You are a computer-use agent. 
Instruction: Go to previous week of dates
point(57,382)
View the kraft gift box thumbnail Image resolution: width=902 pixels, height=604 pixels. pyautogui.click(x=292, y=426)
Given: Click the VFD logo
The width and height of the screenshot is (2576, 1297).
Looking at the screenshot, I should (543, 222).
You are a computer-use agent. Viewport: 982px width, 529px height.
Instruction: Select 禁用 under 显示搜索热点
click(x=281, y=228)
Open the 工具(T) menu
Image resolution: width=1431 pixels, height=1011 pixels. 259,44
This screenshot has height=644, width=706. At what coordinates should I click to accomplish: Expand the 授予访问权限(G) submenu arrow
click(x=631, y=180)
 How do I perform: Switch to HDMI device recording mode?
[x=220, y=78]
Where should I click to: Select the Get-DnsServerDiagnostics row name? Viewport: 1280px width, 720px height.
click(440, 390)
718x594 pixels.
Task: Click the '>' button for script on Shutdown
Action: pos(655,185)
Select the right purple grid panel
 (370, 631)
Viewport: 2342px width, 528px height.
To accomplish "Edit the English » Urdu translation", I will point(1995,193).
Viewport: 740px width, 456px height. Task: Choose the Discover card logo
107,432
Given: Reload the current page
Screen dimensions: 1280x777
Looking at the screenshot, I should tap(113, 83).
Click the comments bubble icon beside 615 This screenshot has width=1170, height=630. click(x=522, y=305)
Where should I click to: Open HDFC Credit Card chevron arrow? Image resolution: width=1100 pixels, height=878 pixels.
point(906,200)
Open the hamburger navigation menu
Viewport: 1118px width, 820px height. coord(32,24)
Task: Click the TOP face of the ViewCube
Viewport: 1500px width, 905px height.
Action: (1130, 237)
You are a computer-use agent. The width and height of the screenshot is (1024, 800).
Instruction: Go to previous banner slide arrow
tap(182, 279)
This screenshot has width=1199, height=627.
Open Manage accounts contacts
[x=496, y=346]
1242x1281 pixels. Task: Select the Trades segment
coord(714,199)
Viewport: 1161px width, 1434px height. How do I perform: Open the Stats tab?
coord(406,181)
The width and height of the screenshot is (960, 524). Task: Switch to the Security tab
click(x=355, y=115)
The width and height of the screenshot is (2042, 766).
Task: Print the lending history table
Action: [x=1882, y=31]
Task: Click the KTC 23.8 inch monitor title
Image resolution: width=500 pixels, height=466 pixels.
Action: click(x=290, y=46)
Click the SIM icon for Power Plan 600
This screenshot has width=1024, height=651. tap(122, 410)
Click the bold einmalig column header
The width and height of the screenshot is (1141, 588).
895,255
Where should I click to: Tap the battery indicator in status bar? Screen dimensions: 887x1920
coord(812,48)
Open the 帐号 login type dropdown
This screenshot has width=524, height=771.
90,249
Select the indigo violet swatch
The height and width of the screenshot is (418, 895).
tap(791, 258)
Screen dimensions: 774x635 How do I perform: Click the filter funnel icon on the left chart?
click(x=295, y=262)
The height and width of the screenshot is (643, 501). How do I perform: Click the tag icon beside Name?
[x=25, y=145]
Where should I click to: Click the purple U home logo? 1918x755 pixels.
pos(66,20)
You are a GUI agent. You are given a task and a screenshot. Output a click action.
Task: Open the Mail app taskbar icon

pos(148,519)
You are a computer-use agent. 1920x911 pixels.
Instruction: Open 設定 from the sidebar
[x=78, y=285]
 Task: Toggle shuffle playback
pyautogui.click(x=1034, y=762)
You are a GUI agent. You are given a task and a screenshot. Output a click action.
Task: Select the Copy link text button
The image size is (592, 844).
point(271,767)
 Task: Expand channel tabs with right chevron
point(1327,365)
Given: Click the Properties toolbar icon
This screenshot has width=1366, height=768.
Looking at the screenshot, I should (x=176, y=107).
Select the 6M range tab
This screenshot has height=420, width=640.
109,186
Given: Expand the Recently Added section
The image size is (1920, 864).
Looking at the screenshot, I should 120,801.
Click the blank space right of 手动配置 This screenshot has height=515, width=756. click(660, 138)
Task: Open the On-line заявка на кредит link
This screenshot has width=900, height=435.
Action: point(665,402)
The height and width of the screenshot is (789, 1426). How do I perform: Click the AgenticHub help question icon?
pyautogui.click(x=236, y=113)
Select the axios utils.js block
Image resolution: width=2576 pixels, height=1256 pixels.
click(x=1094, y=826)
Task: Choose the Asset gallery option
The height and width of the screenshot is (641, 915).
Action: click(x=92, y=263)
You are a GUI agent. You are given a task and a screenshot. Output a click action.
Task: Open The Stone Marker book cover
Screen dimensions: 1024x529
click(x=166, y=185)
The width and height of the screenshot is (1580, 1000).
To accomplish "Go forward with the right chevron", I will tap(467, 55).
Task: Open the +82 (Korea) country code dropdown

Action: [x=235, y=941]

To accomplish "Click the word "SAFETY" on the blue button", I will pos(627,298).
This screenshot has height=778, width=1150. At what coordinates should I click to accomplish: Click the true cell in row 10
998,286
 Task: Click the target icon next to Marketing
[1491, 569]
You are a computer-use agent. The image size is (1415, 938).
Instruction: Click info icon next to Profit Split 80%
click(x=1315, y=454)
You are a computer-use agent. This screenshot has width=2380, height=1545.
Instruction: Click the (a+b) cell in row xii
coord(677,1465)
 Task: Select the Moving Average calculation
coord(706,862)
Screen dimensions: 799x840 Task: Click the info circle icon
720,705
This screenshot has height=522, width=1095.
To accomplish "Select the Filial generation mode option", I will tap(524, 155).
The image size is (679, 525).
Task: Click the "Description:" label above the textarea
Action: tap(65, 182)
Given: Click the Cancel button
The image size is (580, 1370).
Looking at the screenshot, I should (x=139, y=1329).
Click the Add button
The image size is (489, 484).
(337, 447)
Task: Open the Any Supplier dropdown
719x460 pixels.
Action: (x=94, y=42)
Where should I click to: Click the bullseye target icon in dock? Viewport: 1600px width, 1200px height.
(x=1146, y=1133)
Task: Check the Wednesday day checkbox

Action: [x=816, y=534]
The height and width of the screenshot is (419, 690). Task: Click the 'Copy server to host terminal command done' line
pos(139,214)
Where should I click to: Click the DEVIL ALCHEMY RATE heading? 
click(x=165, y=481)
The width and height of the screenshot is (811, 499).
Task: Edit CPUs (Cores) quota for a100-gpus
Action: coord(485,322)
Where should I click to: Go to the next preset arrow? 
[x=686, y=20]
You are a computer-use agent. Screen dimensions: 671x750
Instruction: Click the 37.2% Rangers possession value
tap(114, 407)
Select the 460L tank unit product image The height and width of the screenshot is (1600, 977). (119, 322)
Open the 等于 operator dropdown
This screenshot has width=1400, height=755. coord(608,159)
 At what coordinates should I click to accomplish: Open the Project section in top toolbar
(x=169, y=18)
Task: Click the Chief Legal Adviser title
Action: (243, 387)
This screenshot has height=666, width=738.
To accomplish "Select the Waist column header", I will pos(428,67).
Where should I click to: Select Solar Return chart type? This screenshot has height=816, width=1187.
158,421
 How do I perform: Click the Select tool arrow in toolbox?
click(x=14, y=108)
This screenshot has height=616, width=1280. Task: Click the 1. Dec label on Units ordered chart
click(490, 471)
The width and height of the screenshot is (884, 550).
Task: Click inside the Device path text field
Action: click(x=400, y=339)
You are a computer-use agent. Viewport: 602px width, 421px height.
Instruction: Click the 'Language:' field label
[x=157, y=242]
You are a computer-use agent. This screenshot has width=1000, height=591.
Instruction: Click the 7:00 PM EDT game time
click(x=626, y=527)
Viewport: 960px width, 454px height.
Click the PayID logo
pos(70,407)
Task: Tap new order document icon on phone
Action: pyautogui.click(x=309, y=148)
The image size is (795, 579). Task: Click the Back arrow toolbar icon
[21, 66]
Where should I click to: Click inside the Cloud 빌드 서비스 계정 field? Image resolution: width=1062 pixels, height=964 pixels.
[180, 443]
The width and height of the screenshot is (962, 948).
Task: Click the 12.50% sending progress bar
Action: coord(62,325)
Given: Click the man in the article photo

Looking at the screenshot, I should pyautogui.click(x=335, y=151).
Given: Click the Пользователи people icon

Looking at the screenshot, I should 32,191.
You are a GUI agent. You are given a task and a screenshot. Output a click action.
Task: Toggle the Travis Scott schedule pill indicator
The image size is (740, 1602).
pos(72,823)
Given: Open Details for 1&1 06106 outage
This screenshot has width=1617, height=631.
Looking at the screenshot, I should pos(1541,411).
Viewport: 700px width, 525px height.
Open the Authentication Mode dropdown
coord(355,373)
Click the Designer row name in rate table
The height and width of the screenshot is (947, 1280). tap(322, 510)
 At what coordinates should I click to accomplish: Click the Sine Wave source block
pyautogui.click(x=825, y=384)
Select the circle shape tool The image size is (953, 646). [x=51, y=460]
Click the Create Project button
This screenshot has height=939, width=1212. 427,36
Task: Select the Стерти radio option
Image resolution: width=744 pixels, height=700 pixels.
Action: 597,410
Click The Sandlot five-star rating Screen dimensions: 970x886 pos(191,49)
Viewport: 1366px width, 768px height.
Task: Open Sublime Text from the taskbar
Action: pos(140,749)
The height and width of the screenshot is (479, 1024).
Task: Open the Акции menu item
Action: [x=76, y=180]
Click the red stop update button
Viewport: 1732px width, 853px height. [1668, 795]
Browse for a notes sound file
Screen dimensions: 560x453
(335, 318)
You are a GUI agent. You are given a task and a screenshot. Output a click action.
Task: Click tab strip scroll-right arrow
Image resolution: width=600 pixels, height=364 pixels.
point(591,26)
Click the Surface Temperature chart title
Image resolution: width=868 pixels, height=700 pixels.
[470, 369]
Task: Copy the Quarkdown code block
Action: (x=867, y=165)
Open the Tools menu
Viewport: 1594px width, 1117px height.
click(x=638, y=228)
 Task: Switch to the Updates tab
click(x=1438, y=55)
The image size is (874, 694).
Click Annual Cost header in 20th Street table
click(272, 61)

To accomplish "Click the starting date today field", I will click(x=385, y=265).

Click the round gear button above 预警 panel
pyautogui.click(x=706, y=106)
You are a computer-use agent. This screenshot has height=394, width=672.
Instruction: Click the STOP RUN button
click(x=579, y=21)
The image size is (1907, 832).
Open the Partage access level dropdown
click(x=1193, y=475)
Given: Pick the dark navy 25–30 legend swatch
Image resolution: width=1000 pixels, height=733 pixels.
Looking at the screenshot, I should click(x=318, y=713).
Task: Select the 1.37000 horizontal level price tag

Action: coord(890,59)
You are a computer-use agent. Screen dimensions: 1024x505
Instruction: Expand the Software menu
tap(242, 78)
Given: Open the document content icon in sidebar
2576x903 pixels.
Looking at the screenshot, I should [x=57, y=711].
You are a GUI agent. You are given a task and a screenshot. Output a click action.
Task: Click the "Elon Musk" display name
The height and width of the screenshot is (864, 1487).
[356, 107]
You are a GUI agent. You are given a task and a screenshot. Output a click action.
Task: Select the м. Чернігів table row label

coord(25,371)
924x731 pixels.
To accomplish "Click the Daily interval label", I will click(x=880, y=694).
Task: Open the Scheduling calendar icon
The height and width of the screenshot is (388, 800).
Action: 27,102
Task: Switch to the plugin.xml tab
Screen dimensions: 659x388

● ● ● ● ●

■ TASK STATEMENT
Some lines contain the word "computer". Pull each one out of the listing.

■ SOLUTION BELOW
You are a computer-use agent. 
You are a computer-use agent. Viewport: 982px width, 529px height.
You are a computer-use agent. The width and height of the screenshot is (1024, 800).
You are a computer-use agent. 1920x911 pixels.
You are a computer-use agent. The image size is (1415, 938).
You are a computer-use agent. This screenshot has width=2380, height=1545.
You are a computer-use agent. Screen dimensions: 671x750
You are a computer-use agent. Viewport: 602px width, 421px height.
You are a computer-use agent. This screenshot has width=1000, height=591.
You are a computer-use agent. This screenshot has height=394, width=672.
You are a computer-use agent. Screen dimensions: 1024x505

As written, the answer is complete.